ピングドラム

輪るピングドラム・18話。「裡より喰い尽くされたモンスター」であるタブキさんのお話。彼がかつて絶望の縁にあったとき、その一切合財を救ってくれた一人の女性・モモカさん。その存在はすでに…なにやら菩薩じみた無償のメシアとして彼の中に未だ記憶されている。ならばそのモモカさんをこの世から消し去った高倉一家を赦すことはできない。世界の意思に沿わぬ者には罰を与えねばならない。罰を。…その関係性はタブキさんの母よりの受難と相同であり、そしてその罰として支払われるはいずれも「手」である。

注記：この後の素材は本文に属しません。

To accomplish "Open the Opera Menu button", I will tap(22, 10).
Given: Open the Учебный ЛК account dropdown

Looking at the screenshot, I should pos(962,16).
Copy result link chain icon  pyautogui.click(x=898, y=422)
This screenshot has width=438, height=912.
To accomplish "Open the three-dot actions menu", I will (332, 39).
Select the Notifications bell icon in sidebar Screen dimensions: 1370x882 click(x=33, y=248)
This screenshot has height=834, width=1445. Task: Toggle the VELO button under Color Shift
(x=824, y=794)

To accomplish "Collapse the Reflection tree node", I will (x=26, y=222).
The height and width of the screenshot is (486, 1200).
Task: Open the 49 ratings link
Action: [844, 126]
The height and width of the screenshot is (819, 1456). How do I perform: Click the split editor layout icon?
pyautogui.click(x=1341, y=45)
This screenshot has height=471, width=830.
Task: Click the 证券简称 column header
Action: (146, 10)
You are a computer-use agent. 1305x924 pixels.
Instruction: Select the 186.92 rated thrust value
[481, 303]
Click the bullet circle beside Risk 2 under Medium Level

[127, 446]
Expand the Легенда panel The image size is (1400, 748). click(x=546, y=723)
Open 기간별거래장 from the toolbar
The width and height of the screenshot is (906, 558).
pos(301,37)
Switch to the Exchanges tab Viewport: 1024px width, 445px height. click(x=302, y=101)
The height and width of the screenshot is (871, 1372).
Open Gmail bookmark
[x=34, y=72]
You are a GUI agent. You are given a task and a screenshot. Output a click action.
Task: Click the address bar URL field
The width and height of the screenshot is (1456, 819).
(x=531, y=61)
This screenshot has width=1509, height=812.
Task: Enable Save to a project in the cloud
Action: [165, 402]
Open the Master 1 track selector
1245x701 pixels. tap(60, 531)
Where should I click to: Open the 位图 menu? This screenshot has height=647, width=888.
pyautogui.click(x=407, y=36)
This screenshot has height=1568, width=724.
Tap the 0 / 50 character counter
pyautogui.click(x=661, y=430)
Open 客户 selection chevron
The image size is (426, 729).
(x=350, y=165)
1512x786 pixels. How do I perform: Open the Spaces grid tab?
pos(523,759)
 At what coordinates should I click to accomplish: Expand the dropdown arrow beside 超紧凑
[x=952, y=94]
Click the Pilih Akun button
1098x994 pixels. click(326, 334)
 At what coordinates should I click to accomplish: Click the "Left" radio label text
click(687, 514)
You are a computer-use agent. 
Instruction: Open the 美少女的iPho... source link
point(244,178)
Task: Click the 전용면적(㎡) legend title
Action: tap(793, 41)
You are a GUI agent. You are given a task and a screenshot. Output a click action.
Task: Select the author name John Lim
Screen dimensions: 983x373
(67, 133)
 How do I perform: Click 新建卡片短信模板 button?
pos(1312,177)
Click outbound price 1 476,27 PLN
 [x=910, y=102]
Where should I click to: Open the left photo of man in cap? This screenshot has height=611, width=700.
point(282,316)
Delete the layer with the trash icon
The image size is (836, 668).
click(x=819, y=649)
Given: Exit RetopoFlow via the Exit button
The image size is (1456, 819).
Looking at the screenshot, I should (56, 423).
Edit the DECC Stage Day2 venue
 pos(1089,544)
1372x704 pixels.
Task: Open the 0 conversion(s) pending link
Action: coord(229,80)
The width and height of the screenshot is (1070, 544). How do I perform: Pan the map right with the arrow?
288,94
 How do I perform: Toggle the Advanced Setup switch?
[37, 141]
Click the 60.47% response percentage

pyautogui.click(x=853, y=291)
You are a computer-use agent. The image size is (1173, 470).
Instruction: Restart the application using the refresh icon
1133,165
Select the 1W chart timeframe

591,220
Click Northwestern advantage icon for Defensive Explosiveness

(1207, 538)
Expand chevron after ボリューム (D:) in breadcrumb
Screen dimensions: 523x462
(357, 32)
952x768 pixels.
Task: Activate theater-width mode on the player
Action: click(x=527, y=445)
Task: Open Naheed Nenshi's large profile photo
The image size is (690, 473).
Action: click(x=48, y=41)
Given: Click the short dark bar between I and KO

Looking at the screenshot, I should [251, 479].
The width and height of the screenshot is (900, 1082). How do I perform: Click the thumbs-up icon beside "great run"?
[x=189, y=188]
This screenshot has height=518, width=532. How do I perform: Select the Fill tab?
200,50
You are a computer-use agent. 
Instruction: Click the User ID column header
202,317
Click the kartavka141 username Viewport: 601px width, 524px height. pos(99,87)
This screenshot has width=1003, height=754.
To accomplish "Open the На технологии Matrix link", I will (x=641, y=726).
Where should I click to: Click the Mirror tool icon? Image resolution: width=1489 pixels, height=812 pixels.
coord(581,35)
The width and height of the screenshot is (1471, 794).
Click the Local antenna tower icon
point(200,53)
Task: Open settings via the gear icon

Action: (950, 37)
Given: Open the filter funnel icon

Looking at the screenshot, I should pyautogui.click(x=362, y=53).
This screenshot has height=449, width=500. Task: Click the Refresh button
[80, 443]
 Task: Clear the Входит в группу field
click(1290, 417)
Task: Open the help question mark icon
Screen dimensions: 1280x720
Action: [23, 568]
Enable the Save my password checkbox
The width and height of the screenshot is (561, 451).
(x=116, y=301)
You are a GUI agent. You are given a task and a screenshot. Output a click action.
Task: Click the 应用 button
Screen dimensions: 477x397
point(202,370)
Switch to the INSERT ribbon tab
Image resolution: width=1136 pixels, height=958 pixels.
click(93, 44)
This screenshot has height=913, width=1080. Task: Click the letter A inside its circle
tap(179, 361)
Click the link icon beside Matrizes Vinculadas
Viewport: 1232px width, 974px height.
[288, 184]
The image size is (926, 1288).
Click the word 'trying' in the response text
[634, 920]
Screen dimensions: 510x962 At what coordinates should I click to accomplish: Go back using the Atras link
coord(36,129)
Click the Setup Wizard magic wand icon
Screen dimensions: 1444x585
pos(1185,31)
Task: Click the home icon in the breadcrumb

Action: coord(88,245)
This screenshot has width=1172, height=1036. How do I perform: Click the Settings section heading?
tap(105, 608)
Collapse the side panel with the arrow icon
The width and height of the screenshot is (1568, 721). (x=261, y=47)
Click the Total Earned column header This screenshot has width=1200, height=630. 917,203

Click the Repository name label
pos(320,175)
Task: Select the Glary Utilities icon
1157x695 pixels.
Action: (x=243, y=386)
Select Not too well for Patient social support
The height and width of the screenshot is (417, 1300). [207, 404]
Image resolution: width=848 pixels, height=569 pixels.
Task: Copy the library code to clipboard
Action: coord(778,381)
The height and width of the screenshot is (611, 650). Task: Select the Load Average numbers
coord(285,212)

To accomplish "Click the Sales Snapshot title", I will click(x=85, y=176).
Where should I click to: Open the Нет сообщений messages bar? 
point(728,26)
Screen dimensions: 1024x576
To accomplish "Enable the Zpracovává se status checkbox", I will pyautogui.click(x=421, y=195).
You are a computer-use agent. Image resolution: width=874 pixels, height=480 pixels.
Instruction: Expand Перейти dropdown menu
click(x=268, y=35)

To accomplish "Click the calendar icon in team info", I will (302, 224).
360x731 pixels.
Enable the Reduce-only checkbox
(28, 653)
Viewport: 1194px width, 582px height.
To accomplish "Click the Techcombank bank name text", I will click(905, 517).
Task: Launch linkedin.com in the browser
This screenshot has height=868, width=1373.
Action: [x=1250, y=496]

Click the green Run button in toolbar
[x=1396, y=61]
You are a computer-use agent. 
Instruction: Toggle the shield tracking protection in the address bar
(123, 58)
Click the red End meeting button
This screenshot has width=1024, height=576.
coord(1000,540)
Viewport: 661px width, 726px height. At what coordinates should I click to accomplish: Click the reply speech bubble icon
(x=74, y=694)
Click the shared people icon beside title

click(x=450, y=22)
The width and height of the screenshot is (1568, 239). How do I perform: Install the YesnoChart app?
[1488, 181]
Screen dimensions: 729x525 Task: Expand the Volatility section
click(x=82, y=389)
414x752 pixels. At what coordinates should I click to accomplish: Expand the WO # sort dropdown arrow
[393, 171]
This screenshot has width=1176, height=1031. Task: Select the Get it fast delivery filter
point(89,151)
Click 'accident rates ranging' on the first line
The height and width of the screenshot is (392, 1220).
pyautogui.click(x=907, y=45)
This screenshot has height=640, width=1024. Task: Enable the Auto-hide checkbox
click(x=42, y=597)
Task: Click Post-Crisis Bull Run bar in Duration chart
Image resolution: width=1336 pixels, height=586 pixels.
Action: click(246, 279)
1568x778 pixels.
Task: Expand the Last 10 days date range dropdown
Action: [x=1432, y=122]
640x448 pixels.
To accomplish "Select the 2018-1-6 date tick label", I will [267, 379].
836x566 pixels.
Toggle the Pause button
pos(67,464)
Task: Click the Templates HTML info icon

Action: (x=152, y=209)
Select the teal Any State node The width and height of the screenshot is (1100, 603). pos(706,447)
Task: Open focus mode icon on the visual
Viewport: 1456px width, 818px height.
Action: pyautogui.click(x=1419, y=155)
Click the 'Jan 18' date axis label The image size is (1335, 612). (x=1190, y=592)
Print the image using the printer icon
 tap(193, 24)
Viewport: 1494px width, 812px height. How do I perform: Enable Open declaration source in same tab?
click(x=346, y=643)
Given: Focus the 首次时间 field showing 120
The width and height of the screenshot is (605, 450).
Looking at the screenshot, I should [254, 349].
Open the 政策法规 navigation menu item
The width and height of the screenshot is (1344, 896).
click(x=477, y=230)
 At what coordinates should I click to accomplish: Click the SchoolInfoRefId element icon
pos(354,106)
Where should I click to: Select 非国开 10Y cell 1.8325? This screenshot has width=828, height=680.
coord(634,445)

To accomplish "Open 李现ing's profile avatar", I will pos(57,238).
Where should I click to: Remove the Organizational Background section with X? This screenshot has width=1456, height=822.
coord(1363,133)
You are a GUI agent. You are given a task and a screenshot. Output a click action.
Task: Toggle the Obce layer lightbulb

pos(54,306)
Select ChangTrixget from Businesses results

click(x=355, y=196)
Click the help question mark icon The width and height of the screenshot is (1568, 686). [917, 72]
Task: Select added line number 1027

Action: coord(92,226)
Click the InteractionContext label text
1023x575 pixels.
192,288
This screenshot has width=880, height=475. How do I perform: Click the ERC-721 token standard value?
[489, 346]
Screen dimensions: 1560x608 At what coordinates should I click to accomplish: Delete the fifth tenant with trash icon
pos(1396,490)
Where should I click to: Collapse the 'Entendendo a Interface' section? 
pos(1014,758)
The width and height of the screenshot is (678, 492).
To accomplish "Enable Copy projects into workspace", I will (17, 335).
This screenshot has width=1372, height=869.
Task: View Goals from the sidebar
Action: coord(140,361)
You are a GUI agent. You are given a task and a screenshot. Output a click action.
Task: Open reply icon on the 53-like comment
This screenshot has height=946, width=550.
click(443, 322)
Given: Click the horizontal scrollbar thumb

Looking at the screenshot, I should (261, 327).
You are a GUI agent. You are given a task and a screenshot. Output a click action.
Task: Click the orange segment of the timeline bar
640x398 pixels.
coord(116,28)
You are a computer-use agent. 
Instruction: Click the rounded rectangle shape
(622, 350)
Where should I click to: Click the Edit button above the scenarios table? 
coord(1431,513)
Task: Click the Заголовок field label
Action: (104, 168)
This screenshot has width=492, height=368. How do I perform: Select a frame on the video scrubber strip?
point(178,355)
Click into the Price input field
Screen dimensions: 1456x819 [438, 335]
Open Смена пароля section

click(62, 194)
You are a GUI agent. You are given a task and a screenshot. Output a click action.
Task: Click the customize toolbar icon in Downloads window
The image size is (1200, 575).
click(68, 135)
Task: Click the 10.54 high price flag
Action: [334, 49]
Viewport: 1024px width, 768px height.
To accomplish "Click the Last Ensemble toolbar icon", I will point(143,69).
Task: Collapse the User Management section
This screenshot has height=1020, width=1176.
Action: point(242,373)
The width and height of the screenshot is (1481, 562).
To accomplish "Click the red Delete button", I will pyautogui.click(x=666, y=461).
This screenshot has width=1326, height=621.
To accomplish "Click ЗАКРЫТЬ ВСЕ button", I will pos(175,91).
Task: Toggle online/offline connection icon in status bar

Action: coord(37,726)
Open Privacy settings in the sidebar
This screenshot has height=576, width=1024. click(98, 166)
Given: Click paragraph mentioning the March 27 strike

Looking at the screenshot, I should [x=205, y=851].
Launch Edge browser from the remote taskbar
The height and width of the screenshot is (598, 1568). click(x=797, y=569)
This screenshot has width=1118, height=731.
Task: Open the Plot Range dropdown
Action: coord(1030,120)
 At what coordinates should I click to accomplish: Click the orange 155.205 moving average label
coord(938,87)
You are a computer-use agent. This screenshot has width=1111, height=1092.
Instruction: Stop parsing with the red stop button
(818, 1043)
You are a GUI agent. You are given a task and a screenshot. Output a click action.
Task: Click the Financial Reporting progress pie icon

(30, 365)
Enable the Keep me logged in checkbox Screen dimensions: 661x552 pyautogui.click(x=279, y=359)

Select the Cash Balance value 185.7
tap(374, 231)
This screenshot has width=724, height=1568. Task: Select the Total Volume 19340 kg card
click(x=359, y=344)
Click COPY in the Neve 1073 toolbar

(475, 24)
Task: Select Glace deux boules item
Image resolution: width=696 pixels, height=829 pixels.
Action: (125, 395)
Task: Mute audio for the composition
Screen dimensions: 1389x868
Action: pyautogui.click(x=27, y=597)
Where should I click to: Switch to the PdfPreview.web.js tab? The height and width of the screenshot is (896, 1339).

土壇場でその計画を止めるタブキさん。ただ妹のためにそれだけのために身を焦がし果てさせるカンバさんの姿に、自分がなしえなかった要素を見たから、だとは思うけど…うーむ、それはずいぶんと高すぎる要請ではあるなあ。あそこまでヤらな赦さへん、っちうこっちゃもんね。それにしてもカンバさんはもう、妹のためなら自分も要らぬという勢いの自己犠牲の塊。確かにこれは賢治的ではある。こうなると(今のところ)全ての元凶である高倉両親の事情が問題となる。今までのお話における軋み歪み、それらを全て内包するほどの「業」のような、抗いがたい運命。ふうむ、幾原のおっさんは何を考えているのか?


芸術的であることしか評価スケールを持たない、ペラッペラの厚みしか持たないタブキさんの母に久川綾。ほぼユリさんとこのお父んと同じ精神構造を持ってるってことは、タブキさんとユリさんは出会うべくして出会ったっちうことですかねえ。にしても久川綾だ。毎度ながら主要キャラの父母にはゴッツいところをキャスティングしてくるなあ。…ぜんっぜん似てないはずなのに一瞬だけ川上とも子のように聞こえてしまったのは、単にワシのダメ絶対音感が通常の意味でダメだっただけの話だけど、何かその、妙にハナの奥がツンときちゃったりしてね。うん。